═════ Data under study
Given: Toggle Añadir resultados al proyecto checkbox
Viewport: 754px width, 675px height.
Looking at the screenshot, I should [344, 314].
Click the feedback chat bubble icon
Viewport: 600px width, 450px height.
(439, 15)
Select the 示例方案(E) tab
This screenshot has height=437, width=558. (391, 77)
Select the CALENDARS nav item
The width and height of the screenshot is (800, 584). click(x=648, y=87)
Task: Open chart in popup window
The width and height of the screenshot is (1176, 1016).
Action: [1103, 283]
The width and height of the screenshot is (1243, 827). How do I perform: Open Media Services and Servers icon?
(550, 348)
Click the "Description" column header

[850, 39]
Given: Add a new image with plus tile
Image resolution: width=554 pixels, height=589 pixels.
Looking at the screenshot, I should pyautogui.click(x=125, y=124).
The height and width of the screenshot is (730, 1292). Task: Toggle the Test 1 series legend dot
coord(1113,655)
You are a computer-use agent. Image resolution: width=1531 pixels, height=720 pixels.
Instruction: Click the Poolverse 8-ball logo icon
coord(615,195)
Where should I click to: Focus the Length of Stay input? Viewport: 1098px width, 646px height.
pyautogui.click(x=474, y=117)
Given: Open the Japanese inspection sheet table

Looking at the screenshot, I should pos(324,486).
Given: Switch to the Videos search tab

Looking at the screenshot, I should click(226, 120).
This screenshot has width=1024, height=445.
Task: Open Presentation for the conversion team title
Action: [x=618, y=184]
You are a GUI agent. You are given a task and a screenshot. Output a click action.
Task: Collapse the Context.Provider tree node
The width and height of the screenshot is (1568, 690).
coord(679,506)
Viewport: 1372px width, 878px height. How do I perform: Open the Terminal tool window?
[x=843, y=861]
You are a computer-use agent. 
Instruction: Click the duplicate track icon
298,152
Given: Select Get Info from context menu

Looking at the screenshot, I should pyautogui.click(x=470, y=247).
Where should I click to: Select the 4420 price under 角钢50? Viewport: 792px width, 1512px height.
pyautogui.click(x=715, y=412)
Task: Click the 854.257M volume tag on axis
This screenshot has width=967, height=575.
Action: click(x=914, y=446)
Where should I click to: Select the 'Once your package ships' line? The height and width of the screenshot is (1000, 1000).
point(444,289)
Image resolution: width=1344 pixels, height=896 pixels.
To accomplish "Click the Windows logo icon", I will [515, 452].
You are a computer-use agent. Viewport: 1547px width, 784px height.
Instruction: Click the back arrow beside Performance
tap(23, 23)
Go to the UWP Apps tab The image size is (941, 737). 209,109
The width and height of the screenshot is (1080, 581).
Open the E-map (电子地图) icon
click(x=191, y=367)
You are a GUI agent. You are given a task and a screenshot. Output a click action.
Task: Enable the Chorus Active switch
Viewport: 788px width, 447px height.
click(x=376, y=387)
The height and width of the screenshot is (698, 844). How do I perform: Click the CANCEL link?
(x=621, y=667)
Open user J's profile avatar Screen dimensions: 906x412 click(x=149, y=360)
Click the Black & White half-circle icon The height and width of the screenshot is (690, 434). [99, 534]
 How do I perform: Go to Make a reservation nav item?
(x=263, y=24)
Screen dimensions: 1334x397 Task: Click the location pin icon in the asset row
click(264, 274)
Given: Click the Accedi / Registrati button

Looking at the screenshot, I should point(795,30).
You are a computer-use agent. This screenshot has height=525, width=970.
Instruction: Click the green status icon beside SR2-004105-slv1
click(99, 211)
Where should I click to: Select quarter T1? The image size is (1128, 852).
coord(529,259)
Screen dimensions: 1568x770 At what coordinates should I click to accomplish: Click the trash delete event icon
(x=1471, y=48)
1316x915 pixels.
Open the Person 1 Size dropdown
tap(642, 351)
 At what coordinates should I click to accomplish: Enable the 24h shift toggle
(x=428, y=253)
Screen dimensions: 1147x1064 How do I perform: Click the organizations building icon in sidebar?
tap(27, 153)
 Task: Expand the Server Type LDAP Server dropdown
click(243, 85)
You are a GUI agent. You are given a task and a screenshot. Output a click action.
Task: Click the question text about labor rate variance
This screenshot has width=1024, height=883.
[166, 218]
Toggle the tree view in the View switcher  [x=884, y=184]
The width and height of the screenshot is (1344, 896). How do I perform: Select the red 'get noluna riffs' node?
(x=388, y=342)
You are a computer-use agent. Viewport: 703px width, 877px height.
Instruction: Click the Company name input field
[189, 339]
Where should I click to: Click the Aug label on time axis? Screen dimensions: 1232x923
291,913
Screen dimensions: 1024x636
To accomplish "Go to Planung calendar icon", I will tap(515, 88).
══════════
Task requirements:
Among the lines above, find each one containing the string "will" and copy it.

Expected output:
To accomplish "Click the Windows logo icon", I will [515, 452].
To accomplish "Go to Planung calendar icon", I will tap(515, 88).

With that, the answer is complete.